Он широко взмахнул рукой, как бы приглашая всех полюбоваться на патефон с набором пластинок и гитару с пышным бантом на стене.

— Тебя, видать, разжалобишь, — сказала Моторина и, повернувшись ко мне, предложила: — Вы, гражданин, ищите, чего вам надо. А хотите — спросите, может, я сама скажу, коли знаю, чтобы и время вам не терять…

— К вам когда приходил Фокс? — наугад спросил я.

— Фокс? Дня два тому или три…

— А зачем приходил? Что делал?

— Ничего не делал. Он у меня вещи свои держит, с женой не живет. Вот он забрал шубу и ушел…

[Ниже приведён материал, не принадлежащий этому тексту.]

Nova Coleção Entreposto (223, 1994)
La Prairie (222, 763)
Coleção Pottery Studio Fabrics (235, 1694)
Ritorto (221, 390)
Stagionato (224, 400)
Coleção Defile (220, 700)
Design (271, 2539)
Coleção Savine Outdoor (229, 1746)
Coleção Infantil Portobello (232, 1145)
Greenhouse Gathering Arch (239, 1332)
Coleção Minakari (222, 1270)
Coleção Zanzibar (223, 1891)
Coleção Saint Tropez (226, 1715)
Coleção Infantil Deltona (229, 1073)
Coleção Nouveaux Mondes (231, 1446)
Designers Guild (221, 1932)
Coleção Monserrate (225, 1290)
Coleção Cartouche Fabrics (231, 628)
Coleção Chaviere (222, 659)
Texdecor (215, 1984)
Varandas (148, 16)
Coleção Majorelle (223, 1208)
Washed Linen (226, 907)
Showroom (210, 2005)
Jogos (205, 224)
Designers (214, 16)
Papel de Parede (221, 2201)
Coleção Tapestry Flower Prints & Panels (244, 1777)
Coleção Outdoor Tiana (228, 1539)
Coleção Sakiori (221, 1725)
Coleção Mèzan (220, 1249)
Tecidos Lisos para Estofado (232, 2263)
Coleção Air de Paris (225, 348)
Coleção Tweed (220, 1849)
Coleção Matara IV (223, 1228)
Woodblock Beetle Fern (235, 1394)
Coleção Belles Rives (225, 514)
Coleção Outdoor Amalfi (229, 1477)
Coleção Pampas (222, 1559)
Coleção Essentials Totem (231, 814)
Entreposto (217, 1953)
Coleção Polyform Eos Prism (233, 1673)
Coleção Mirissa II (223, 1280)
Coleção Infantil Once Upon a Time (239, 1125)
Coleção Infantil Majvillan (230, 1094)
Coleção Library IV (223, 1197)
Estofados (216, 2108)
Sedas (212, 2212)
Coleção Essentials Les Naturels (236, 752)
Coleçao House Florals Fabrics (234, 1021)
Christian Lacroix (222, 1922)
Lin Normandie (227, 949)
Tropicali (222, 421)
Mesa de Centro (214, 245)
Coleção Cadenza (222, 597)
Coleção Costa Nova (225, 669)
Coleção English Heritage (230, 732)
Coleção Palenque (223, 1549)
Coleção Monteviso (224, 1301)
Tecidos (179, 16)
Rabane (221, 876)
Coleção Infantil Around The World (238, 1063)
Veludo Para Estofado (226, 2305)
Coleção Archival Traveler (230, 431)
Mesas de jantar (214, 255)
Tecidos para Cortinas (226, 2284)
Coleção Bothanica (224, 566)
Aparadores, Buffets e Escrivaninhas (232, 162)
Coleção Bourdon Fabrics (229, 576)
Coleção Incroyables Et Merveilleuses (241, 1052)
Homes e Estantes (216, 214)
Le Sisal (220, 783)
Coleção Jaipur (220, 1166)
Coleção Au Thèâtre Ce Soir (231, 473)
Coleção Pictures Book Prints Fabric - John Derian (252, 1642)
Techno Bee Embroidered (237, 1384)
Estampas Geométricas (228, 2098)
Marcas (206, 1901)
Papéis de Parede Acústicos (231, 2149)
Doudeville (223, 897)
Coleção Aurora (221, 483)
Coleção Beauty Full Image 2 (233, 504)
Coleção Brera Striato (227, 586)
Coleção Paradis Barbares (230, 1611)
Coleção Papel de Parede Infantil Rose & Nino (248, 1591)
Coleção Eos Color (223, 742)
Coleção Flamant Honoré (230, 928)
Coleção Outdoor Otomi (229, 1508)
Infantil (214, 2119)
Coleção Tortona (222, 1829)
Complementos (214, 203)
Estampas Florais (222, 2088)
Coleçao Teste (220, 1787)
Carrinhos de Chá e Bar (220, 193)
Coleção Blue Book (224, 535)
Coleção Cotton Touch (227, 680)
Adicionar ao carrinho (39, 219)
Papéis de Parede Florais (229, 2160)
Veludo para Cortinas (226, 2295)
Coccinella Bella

— Какие вещи? — посунулся я к ней.

— Чемодан, — спокойно сказала Моторина. Зашла за занавеску и вынесла оттуда кожаный желтый чемодан с ремнем посредине — точно по описанию чемодан Ларисы Груздевой.

— А какую, вы говорите, шубу он взял?

— Так я разве присматривалась? Черная меховая шуба, под котик она, кажется. Сложил ее в наволочку и унес.

В чемодане оказались чернобурка, платье из панбархата, темно-синий вязаный костюм, две шерстяные женские кофты — почти все вещи, похищенные из квартиры Ларисы. Это была неслыханная удача, в нее было трудно поверить. Оставалось только понять, как эти вещи от Груздева попали к неведомому Фоксу. Если бы его удалось задержать, все встало бы тогда на свои места.

— А как попал к вам Фокс? — спросил я.

— Его привел как-то несколько месяцев назад Петя Ручечник. Сказал, что знакомец его, в Москву он в командировки часто наезжает, а с гостиницами плохо, просил приютить. Он мне платил помаленьку…

— Фокс в последний раз как выглядел?

Моторина с удивлением взглянула на меня, неторопливо объяснила:

— Приличный человек, одет в военное, только без погон. Очень культурный мужчина: слова плохого не скажет или чтобы с глупостями какими приставал — никогда. Но ночевал он редко — все больше принесет вещи, а потом забирает. Нет, ничего плохого про него не скажу — приличный мужчина…

— Скажите, Вера Степановна, — начал я, мучительно подбирая слова. — Вот как бы вы определили, вы же видели здесь жуликов, отличить можете… Фокс этот — преступник или нет?

— Не думаю, — рассудительно сказала Моторина. — Он научной работой занимается…

И вдруг мне пришла в голову неожиданная мысль, но, прежде чем я открыл рот, Жеглов выхватил из планшета фотографию Груздева — в фас и профиль — и протянул Моториной:

— Ну-ка, Вера, глянь — он?

Моторина долго крутила в руках фотоснимок, внимательно присматривалась, потом сказала нетвердо:

— Нет, не он вроде бы. Этот постарше. И нос у этого длинный… И не такой симпатичный…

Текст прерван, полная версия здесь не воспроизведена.